My mother caught one fish in her life. I don’t think she ever shot a firearm, and I know she never went hunting. Still she demonstrated over and over how one honors the life taken for a family’s sustenance. Fish and game was always a gift. It was always a blessing, and always treated that way. When Cousin Ron and I were boys, bringing home fresh-caught trout or wild-picked asparagus, she would smile and remind us all of the sweet healthfulness of such wild foods.
My aunt Teen, Cousin Ron’s mother, prepared our fish and game with respect and love. She made a point of telling us she was proud of our ability to help nourish the family with fish from the Naches or birds from the Lower Valley.

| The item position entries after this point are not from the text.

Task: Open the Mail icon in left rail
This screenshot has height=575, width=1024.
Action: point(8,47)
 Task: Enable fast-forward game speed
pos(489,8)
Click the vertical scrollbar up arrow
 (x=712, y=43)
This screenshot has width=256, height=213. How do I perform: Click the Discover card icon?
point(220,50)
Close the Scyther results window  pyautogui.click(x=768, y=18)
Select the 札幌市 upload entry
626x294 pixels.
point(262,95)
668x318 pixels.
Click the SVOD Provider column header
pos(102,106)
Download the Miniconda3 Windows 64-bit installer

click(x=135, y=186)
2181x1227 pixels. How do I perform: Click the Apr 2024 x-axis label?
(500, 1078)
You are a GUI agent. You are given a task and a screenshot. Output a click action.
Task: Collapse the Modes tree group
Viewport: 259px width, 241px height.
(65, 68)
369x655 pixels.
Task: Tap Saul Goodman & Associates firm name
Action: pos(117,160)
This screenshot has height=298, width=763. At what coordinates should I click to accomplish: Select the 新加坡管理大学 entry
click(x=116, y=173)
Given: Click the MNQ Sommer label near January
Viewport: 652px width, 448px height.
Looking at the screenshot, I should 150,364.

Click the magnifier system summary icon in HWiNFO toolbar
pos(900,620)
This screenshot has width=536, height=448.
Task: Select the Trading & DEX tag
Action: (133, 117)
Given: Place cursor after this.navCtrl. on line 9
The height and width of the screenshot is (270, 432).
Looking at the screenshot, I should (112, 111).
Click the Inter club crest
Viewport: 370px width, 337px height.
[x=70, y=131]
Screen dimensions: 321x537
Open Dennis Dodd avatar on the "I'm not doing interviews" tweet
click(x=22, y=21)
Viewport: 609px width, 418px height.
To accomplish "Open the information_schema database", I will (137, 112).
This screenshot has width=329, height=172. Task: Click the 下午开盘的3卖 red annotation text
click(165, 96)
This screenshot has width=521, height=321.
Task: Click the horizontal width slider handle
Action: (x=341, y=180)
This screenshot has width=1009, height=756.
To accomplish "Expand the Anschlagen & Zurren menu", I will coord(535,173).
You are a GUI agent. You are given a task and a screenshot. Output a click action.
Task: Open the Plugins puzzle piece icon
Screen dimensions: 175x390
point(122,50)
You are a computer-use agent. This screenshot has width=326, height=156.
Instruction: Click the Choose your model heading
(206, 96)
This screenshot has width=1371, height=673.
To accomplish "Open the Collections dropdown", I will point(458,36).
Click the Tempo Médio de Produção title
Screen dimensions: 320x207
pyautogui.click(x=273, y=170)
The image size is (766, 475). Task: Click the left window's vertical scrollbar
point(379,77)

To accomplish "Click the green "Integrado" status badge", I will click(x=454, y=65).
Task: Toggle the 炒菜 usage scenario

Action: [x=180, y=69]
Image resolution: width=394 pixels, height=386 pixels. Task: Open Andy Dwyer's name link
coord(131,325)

Over the years, I got a similar response every time I brought my mother mallards, geese, pheasants, grouse, quail, doves or fish or big game. They were cleaned, of course, when I offered them, as that demonstrated respect. If we didn’t respect the wild things which gave themselves, she would say, we would not be well nourished. Early in my life she smiled and said, “When you clean your fish and game before you offer it that shows respect for me, too.”
Grandma Minshall, in Tacoma, fawned over any fresh food that Grandpa (or any of the rest of us) provided from the sea, field or garden. “Such great providers,” she would smile.
As our mother stories wound down, Homey jumped in. “All right. I have this worked out. Make it a ‘Mother’s Weekend.’ Get her out hiking or shooting. Pick a bouquet of real flowers out in the foothills. Then take her to the NRA Foundation Banquet Saturday night so she can help raise funds to teach kids to be safe around firearms, and have safe places to learn to shoot. Then treat her to something special for food Sunday – like a gourmet preparation of something you brought home – or even one of the buffets around town. Treat her like you really understand that she made you the outdoor guy you are, you know?”
Happy Mother’s Weekend, moms! And thank you.